• [What the task asks]
In the listing below, start your output at the line with "Where should I click to: Open" and end it after the line with "Given: Open the edit/notes", copying every line exactly.

• [Exercise inputs]
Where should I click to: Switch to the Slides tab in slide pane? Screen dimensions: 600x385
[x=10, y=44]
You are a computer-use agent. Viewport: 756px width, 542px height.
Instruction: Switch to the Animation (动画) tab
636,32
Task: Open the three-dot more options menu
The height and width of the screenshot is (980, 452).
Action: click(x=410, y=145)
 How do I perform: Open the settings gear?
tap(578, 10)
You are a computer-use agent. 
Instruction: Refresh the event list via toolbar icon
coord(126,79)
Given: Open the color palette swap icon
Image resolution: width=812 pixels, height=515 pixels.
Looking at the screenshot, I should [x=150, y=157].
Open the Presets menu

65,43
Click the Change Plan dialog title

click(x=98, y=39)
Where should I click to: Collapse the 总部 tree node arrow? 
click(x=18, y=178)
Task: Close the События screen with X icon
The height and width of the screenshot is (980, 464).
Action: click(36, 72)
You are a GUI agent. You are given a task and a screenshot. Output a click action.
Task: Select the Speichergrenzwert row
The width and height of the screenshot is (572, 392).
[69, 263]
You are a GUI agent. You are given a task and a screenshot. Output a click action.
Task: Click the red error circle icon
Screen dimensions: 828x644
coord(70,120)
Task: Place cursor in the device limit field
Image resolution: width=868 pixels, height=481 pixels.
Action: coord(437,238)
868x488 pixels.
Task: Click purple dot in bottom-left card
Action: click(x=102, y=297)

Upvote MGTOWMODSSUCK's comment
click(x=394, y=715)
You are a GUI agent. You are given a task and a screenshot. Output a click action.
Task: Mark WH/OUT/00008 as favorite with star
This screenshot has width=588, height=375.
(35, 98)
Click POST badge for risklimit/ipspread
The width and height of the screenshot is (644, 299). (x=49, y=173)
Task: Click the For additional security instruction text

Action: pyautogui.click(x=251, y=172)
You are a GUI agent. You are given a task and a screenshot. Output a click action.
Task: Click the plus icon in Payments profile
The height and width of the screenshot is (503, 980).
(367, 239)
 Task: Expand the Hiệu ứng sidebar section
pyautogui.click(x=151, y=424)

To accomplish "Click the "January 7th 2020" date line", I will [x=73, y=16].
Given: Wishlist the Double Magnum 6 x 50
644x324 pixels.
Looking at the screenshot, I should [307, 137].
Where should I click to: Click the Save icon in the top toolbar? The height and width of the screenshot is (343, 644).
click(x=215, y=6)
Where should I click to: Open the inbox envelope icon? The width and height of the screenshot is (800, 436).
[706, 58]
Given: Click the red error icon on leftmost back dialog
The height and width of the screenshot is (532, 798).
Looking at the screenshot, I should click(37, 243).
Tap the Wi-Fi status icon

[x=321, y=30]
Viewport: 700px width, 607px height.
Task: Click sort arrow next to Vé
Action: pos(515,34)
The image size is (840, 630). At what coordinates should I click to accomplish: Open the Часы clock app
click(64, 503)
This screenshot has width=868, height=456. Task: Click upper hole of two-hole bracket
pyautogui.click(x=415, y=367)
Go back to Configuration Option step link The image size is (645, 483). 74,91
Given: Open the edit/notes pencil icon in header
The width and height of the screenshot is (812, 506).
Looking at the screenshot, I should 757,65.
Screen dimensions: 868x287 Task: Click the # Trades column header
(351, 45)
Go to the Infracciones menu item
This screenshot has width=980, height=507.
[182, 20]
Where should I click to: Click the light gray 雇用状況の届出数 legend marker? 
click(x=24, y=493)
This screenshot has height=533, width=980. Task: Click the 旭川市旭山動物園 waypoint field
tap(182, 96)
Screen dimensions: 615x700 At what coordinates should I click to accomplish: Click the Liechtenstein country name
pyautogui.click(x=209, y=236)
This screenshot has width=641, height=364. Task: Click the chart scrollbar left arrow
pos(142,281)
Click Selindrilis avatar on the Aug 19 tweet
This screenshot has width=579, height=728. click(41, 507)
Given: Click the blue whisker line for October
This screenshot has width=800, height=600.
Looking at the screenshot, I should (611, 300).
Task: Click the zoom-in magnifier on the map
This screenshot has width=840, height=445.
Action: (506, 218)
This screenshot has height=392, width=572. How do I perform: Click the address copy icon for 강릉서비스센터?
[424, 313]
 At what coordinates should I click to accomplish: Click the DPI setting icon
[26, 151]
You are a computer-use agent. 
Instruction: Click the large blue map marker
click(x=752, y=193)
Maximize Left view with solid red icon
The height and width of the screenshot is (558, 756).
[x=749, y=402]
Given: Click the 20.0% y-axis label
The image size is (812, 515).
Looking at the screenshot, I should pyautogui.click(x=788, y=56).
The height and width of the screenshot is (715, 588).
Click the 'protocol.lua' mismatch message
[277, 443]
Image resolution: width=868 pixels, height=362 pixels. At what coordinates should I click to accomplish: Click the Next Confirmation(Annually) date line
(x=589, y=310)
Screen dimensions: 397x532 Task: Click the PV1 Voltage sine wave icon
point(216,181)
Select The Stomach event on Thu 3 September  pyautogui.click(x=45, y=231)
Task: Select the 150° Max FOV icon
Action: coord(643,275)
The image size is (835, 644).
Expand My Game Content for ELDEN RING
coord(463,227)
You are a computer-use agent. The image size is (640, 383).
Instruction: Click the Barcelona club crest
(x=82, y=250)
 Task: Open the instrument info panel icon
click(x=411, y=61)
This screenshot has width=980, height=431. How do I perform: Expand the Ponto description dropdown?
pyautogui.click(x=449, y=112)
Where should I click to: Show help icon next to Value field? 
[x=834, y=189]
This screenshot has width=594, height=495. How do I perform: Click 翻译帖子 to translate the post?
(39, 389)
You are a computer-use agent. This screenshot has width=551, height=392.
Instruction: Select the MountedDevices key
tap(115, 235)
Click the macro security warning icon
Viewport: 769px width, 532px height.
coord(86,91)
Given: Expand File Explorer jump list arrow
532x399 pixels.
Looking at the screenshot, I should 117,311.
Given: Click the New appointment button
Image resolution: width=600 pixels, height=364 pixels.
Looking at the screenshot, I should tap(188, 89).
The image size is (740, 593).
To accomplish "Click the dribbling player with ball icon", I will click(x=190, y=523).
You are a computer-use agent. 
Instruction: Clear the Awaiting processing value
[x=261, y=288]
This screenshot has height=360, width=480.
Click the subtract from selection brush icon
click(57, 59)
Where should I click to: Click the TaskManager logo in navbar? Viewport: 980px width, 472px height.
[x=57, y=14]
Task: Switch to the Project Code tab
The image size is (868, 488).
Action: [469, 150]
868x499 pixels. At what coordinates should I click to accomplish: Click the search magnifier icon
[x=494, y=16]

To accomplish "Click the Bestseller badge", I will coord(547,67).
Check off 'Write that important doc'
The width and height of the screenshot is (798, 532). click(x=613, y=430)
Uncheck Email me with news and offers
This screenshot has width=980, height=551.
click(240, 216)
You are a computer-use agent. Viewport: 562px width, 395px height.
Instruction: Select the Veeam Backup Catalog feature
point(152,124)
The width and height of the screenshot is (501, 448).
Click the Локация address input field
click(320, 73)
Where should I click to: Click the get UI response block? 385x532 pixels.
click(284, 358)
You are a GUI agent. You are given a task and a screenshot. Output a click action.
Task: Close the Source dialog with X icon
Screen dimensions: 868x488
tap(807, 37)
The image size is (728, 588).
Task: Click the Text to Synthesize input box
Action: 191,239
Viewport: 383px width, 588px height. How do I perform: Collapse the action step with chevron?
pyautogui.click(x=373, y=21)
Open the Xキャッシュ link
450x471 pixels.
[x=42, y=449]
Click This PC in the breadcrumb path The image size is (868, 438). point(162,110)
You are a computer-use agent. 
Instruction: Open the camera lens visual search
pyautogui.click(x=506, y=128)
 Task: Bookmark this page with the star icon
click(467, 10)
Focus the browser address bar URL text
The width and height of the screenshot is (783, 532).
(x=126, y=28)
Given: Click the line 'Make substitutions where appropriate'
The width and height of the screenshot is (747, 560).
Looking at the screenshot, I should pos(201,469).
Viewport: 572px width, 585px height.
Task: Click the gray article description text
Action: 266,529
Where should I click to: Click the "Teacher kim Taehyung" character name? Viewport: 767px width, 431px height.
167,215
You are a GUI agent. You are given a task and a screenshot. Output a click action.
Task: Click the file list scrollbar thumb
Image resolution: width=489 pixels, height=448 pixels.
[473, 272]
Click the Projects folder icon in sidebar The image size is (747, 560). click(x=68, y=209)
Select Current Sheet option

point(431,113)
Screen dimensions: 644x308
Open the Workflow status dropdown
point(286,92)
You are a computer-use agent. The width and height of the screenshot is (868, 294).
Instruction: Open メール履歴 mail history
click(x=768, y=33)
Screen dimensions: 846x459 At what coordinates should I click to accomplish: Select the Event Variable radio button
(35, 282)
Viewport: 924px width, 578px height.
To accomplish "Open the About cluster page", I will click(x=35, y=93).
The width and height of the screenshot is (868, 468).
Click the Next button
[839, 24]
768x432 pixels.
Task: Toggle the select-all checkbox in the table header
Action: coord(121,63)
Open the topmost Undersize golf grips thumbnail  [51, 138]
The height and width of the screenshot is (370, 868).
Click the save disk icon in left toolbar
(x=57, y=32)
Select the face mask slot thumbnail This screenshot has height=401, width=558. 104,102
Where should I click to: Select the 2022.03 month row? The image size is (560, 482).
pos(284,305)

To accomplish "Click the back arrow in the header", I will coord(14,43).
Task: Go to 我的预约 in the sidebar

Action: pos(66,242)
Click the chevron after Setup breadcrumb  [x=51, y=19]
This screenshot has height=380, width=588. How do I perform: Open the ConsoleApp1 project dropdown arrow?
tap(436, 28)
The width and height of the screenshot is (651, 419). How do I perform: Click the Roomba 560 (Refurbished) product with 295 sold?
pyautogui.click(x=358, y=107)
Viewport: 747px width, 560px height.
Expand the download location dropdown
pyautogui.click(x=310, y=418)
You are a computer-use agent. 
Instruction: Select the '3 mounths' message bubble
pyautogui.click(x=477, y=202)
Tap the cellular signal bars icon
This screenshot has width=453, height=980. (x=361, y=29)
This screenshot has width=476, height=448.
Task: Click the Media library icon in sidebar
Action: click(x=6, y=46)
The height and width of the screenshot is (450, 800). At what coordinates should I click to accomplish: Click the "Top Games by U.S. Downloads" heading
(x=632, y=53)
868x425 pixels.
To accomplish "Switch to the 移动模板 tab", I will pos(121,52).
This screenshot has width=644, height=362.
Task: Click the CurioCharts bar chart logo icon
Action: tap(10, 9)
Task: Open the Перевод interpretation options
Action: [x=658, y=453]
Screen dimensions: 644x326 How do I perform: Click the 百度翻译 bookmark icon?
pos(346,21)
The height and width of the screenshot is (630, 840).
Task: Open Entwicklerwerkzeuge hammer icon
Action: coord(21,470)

• [Answer to this exercise]
Where should I click to: Open the inbox envelope icon? The width and height of the screenshot is (800, 436).
[706, 58]
Given: Click the red error icon on leftmost back dialog
The height and width of the screenshot is (532, 798).
Looking at the screenshot, I should click(37, 243).
Tap the Wi-Fi status icon

[x=321, y=30]
Viewport: 700px width, 607px height.
Task: Click sort arrow next to Vé
Action: pos(515,34)
The image size is (840, 630). At what coordinates should I click to accomplish: Open the Часы clock app
click(64, 503)
This screenshot has width=868, height=456. Task: Click upper hole of two-hole bracket
pyautogui.click(x=415, y=367)
Go back to Configuration Option step link The image size is (645, 483). 74,91
Given: Open the edit/notes pencil icon in header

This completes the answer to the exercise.